The methods that can be used to predict the development of severe illness are of great value for treatment and prognosis of SARS-CoV-2 infection. The establishment of these methods depends on an understanding of the pathogenesis of the disease. This can also help to design vaccine strategies and find new treatment targets. In this study, we systematically investigated the clinical characteristics, routine laboratory tests, and host immunity of COVID-19 patients with different severity of illness. Our results suggest that the hyperfunction of both CD4+ and CD8+ T cells may lead to the development of extremely severe illness in patients with SARS-CoV-2 infection.
Enrolled patients. The demographic and clinical characteristics of COVID-19 patients are shown in Table 1. A total of 65 COVID-19 patients with different severity of illness (mild, n = 30; severe, n = 20; extremely severe, n = 15) were recruited. The percentage of males was higher than females. Fever and cough were the most common symptoms, and over 90% of patients had more than 1 symptom.
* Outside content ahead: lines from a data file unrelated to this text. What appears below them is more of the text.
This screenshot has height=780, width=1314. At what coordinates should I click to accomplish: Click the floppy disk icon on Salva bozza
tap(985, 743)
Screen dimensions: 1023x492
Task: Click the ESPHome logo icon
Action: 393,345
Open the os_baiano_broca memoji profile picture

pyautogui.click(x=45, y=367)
Six patients died and all belonged to the extremely severe group. The ages of severe patients (60.8 ± 12.3) and extremely severe patients (62 ± 12.4) were significantly higher than mild patients (52.2 ± 12.4) (Table 2). The results of blood routine, biochemistry, coagulation function, and infection biomarkers in different groups are shown in Supplemental Table 1 (supplemental material available online with this article; https://doi.org/10.1172/jci.insight.137799DS1). The biomarkers that had significant differences among the 3 groups are shown in Table 2. We observed that many indicators — such as leucocyte number, lymphocyte number, total protein, total bilirubin, lactate dehydrogenase, urea nitrogen, D-dimer, CRP, and ferritin — had significant differences among the 3 groups, especially between the mild and extremely severe groups. Similarly, there were more indicators, such as lymphocyte number, total protein, albumin, urea nitrogen, and D-dimer, in the extremely severe group that were out of normal ranges. The normal ranges of laboratory tests are shown in Supplemental Table 2.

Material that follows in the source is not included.